In Vitro Prostate Cancer Treatment via CRISPR‐Cas9 Gene Editing Facilitated by Polyethyleneimine‐Derived Graphene Quantum Dots

• Published in: Advanced functional materials Vol. 33; no. 48
• Main Authors: Lee, Bong, Gries, Klara, Valimukhametova, Alina R., McKinney, Ryan L., Gonzalez‐Rodriguez, Roberto, Topkiran, Ugur C., Coffer, Jeffery, Akkaraju, Giridhar R., Naumov, Anton V.
• Format: Journal Article
• Language: English
• Published: Germany Wiley Subscription Services, Inc 23.11.2023
• Subjects: Apoptosis; cancer; Cell death; CRISPR; CRISPR‐Cas9; Editing; Fluorescence; gene editing; Gene therapy; Genetic modification; Graphene; graphene quantum dots; in vitro; Materials science; Polyethyleneimine; Prostate cancer; Proteins; Quantum dots; In Vitro; Graphene Quantum Dots; CRISPR-Cas9; Gene Editing; Cancer
• ISSN: 1616-301X; 1616-3028
• DOI: 10.1002/adfm.202305506

CRISPR (Clustered Regularly Interspaced Short Palindromic Repeats)‐Cas9 (CRISPR associated protein 9) is a programmable gene editing tool with a promising potential for cancer gene therapy.
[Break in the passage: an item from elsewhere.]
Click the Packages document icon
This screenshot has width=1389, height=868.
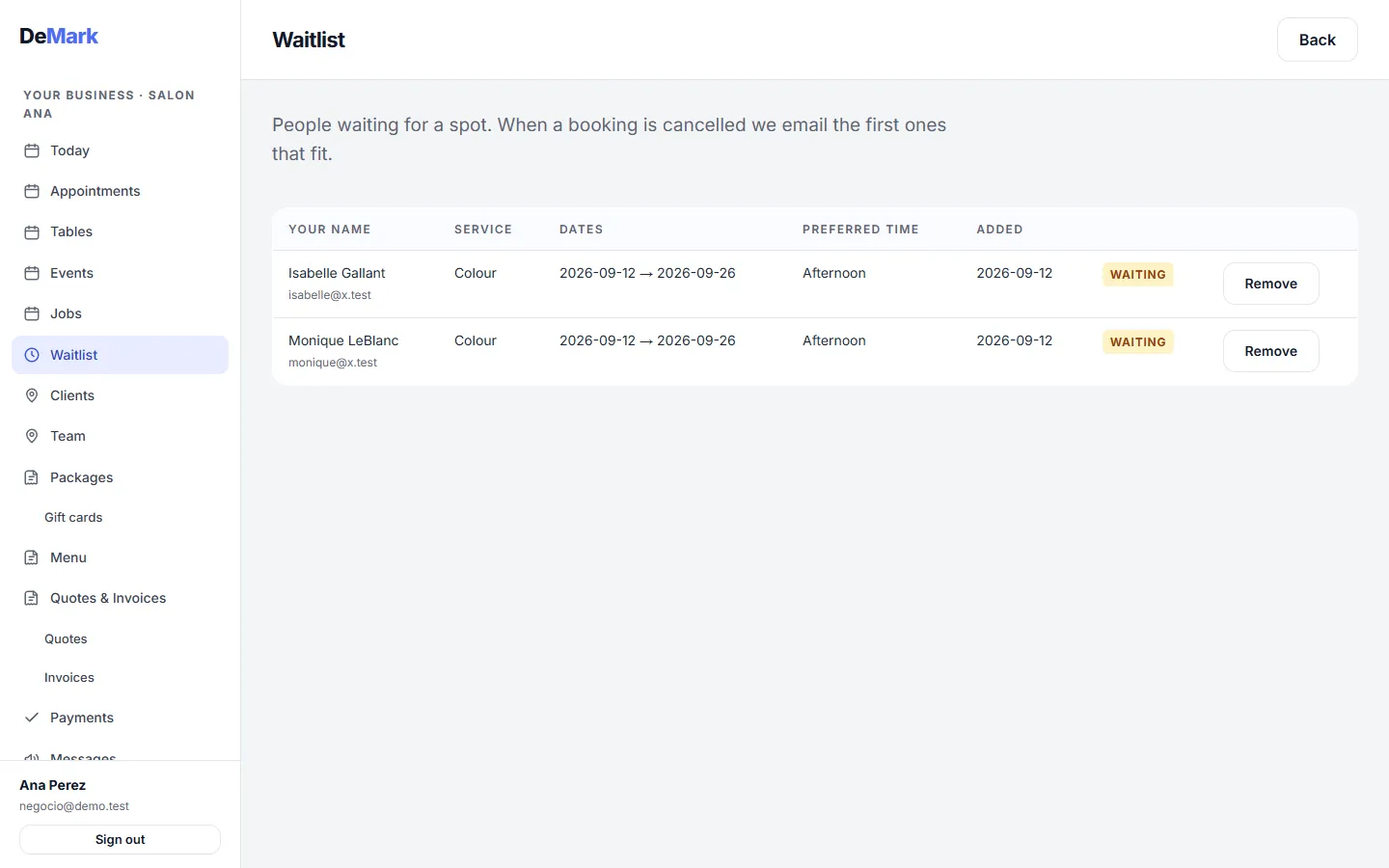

This therapeutic function is enabled in the present study via the non‐covalent delivery of CRISPR ribonucleic protein (RNP) by cationic glucosamine/PEI‐derived graphene quantum dots (PEI‐GQDs) that aid in overcoming physiological barriers and tracking genes of interest. PEI‐GQD/RNP complex targeting the tumor protein 53 (TP53) gene mutation overexpressed in ∽50% of cancers successfully produces its double‐stranded breaks in solution and in prostate cancer (PC‐3) cells. Restoring this cancer “suicide” gene can promote cellular repair pathways and lead to cancer cell apoptosis. Its repair to the healthy form performed by simultaneous PEI‐GQD delivery of CRISPR RNP and a gene repair template leads to a successful therapeutic outcome: 40% apoptotic cancer cell death, while having no effect on non‐cancerous (HeK293) cells. The translocation of PEI‐GQD/RNP complex into PC‐3 cell cytoplasm is tracked via GQD intrinsic fluorescence, while enhanced green fluorescent protein (EGFP)‐tagged RNP is detected in the cell nucleus, showing the successful detachment of the gene editing tool upon internalization. Using GQDs as non‐viral delivery and imaging agents for CRISPR‐Cas9 RNP sets the stage for image‐guided cancer‐specific gene therapy. Biocompatible PEI‐based graphene quantum dots (PEI‐GQDs) are utilized for the first time as non‐viral delivery platforms and imaging agents for CRISPR‐Cas9 complex to correct the mutated TP53 gene in prostate cancer (PC‐3) cells. This therapeutic nanoplatform drastically reduces the viability of PC‐3 cells down to 60%, propelling gene therapeutics to a new era of personalized medicine.